Supplied text —
University of Saskatchewan (USask) College of Nursing alumna Taylor Cleveland (BSN’22) had recently completed high school and was unsure of what her future looked like when her grandmother Carol Cleveland (BSN’70) fell ill.
After spending a number of weeks at her grandmothers bedside in Surrey, British Columbia, Taylor quickly figured out nursing was the path for her.
“Towards the end of my grandmothers’ life when she was in the hospital, I was able to be there with her,” said Taylor.
“In her final days, she taught me the caring touch of a nurse, as I was able to take part in her care and witness her nurses take such gracious care of her when she needed it most. This instantly inspired me to want to do the same for others.”
“I decided to pursue nursing because I knew I wanted to be in a profession where I would help people, like those that helped my grandmother.”
Taylor went on to complete her USask Bachelor of Science in Nursing (BSN) degree at the USask Regina Campus.
“I chose the University of Saskatchewan for my nursing program, as I felt it would honour my grandmother, as she was a proud USask nursing alumna.”
After USask graduation and becoming licensed in 1970, Carol worked as a registered nurse (RN) in long-term care, the operating room, and with public health in Calgary, Alberta, then as a public health nurse for Fraser Valley Health in Cloverdale, British Columbia before retiring in 1996.

Actions to take —
A. According to the article on Taylor Cleveland, at which campus did she complete her Bachelor of Science in Nursing?
B. From the article on Taylor Cleveland, write out the passage starting at "After spending a" and ending at "USask Regina Campus.".
C. Decide whether each statement agrees with the article on Taylor Cleveland. For each, answer yes or no and quote the words from the article that settle it.
(i) Carol Cleveland worked with public health in Calgary.
(ii) Taylor spent weeks at her grandmother's bedside in Regina.
(iii) Carol Cleveland retired in 1996.

Data extract —
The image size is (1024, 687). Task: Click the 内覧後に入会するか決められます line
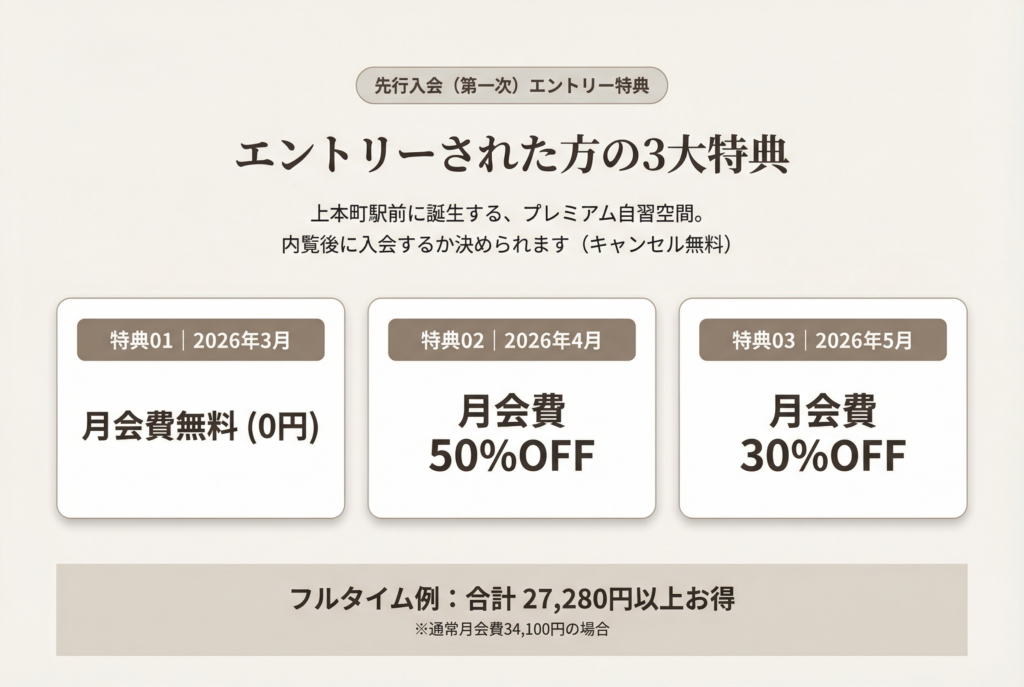pyautogui.click(x=426, y=244)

Responses to the tasks —
A. The USask Regina Campus.

B.
After spending a number of weeks at her grandmothers bedside in Surrey, British Columbia, Taylor quickly figured out nursing was the path for her.
“Towards the end of my grandmothers’ life when she was in the hospital, I was able to be there with her,” said Taylor.
“In her final days, she taught me the caring touch of a nurse, as I was able to take part in her care and witness her nurses take such gracious care of her when she needed it most. This instantly inspired me to want to do the same for others.”
“I decided to pursue nursing because I knew I wanted to be in a profession where I would help people, like those that helped my grandmother.”
Taylor went on to complete her USask Bachelor of Science in Nursing (BSN) degree at the USask Regina Campus.

C.
(i) Yes: "with public health in Calgary, Alberta"
(ii) No: "at her grandmothers bedside in Surrey, British Columbia"
(iii) Yes: "before retiring in 1996"